SLE10: Create a YaST Installation Source for Auto Installation
There are many needs that arise to be able to create a YaST Installation Source that can be used during an Auto Installation or a Network installation. This method can be used to install new packages, or it can be used to update existing ones such as a PTF, patch, etc. that you either get from our support group or some other method.
In the course of this document I am assuming that your environment already has an Installation Source created. I will be using an HTTP Installation Source, but this will also apply with any other source as well whether its NFS, FTP, TFTP, etc. it does not matter. Please read ahead so you don’t make any mistakes before you get to the end of this document.
Creation of the YaST Installation Source:
- Create a Directory within the Installation Source that will contain your new YaST Source. ( replace Installation_Source with the path to your source, and replace test_directory with the directory you would like to create.)
- Change directory to the directory you just created
- Create another Directory called media.1 and also one called RPMS
mkdir media.1 RPMS
- Create a file called contentThe content file contains a medium content description consisting of the following components:
Key Content PRODUCT Product name VERSION Product version VENDOR Product vendor LABEL Source designation to be used in YaST ARCH.<base> Supported architectures for the base architecture DEFAULTBASE Default base architecture DESCRDIR The directory containing the package descriptions DATADIR The directory containing the packages
The following is an example content file:
Product test Version 10.1 Vendor Test Co. LABEL Test Add On ARCH.i586 i586 i386 noarch src DEFAULTBASE i586 DESCRDIR setup/descr DATADIR RPMS
- Create a file called media under the directory media.1
The media file contains a medium description consisting of the following components:
<Author> <Date of Creation (YYYYMMDDhhmmss)> <Number of media>
Cameron 20070907104055 1
Note: An easy way to generate the Date of Creation would be date +%Y%m%d%H%M%S
- Now we need to drop the rpm’s into the proper directory. So under the RPMS directory we created we need to create an i586, x86_64, noarch, src, nosrc, i386 etc. directory pertaining to our needs, and drop the rpm into its respective directory.
- Now lets generate the setup/descr/* directory and meta data content with the command below. (When you run this command make sure your pwd states that your at the root of the source you created i.e. /Installation_Source/test_directory)
create_package_descr -d RPMS/
- The final thing is to generate a file called directory.yast which has the directory contents. We can easily create this from the following command.
ls -A1 > directory.yast
That concludes the creation of the YaST Source, and we are ready to move onto the incorporation of the source into an Auto Installation. Below is a Tree view of the YaST Source we just created. (of course your RPMS directory will contain some rpm’s).

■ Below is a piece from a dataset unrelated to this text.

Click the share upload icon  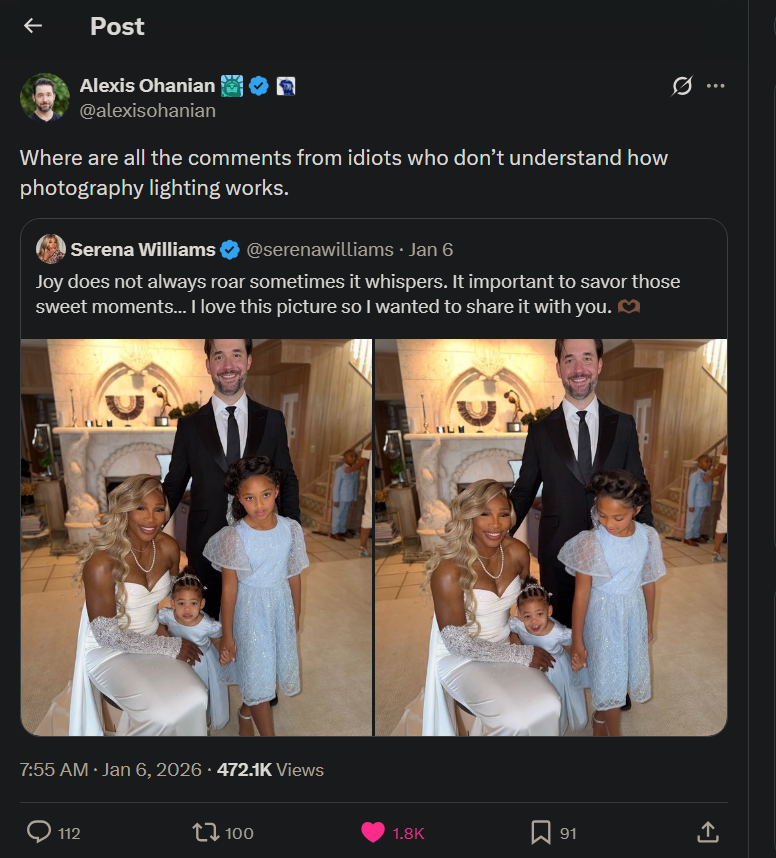coord(707,832)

|-- content |-- directory.yast |-- media.1 | |-- media |-- setup | |-- descr | |-- packages | |-- packages.DU | |-- packages.en | |-- RPMS |-- i386 |-- i586 |-- noarch |-- src
Auto Installation Preparation:
Two things need to be done at this point. First we need to create a file in the root of the Distribution install source directory, such as for SLES10 or SLES10SP1. Second we need to modify our autoinst.xml file so that we have proper signature handling. Follow the steps below finish up.
- Change your directory to the root of your distribution install source.
- Create a file called add_on_products with the contents of the URL to the YaST source you created above. example of the contents below. (note: you can have more than one URL, just make sure that they are on a different line)http://10.10.10.10/install/test
- Edit your autoinst.xml file and make sure that your signal handling section appears like the contents below. ( This should go in the general section of your autoinst.xml file)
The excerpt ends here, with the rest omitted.